It was for this Mediator, both divine and human, who should interpret the silence of God to man, who should be his Word to his creatures, that all humanity was sighing. Therefore it was that the first vague promise was a seed of hope, not only in the Jewish race, but in all other nations of the earth.
One of the earliest and most beautiful prophecies of the coming Messiah is from the heathen astrologer, Balaam: —
"Balaam the son of Beor saith,
The man whose eyes are open, saith,
He which heard the word of God
And knew the knowledge of the Most High,
Which saw the vision of the Almighty,
Falling into a trance and having his eyes open:
I shall see Him, but not now.
I shall behold Him, but not nigh.
There shall come a Star out of Jacob,
A sceptre shall rise out of Israel.
Out of Jacob shall come He that shall have dominion!"
Of late there has been discovered in Nineveh a large work on the system of magic of the Chaldee soothsayers, written on tiles of baked clay, in the "arrow-head" characters. Here we have a minute account, of the Chaldeans – the astrologers and the sorcerers spoken of in Daniel – with specimens of their liturgic forms and invocations. M. Lenormant, who has issued a minute account of this work with translations of many parts of it, gives an interesting account of the religious ideas of the Chaldees in the very earliest period of antiquity, as old or older than that of the soothsayer Balaam.

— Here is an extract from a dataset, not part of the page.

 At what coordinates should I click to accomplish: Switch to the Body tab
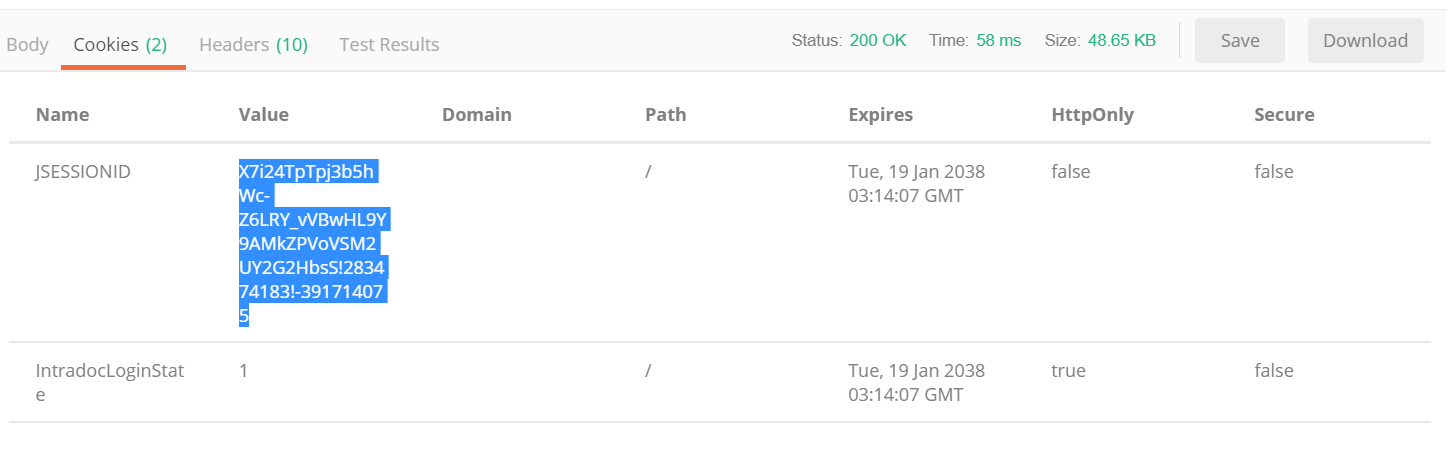coord(27,44)
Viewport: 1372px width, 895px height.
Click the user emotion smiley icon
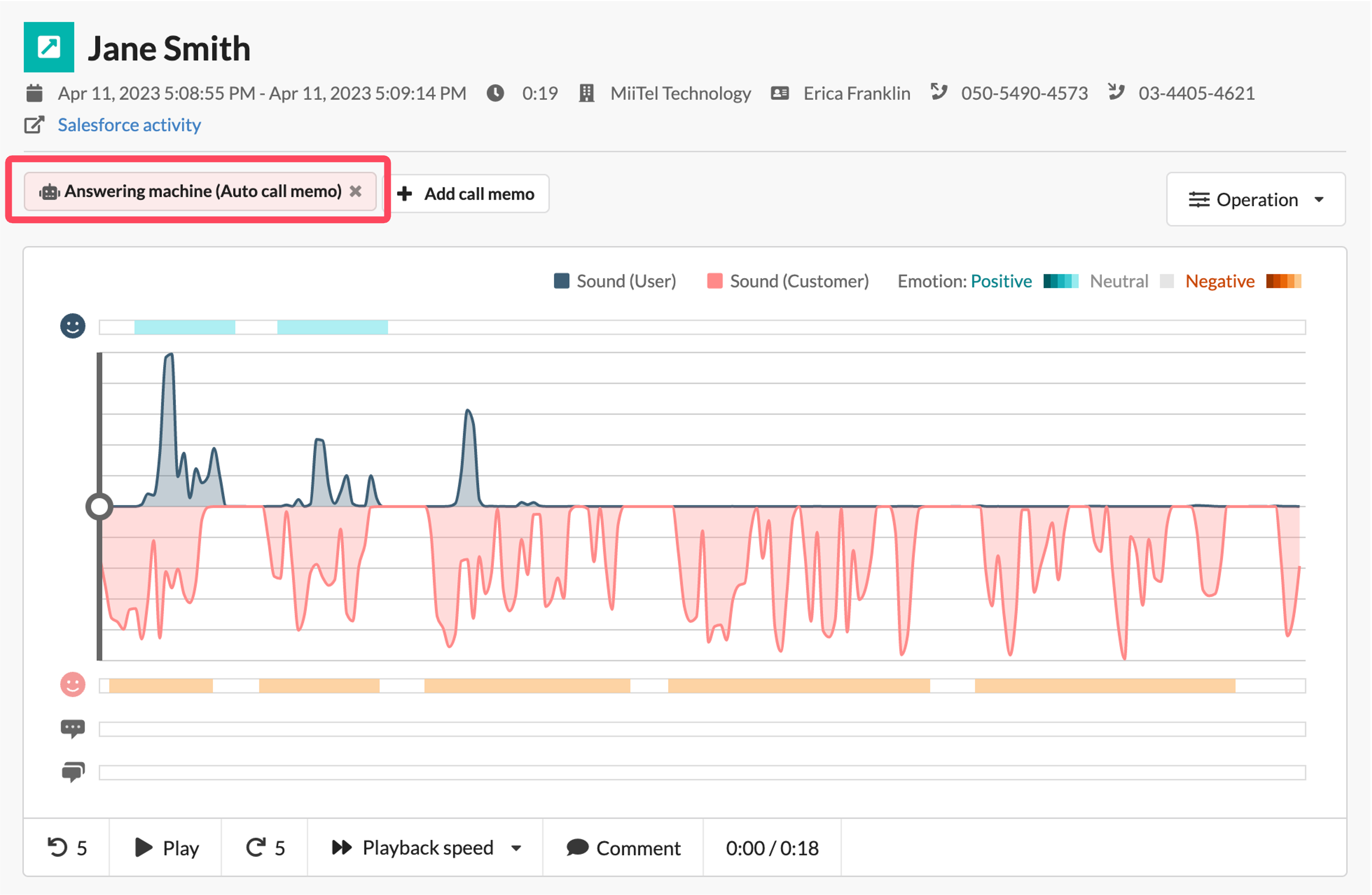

He says the supreme divinity, whom they called EA, was regarded as too remote and too vast to be approached by human prayer, and that he was to be known only through the medium of another divinity, his first-begotten Son, to whom is given a name signifying the Benefactor of Man. The prayers and ascriptions to this divinity remind us of the Old Testament addresses to the Messiah. The Hebrew poet says: —
"Of old hast thou laid the foundations of the earth,
And the heavens are the work of thy hands."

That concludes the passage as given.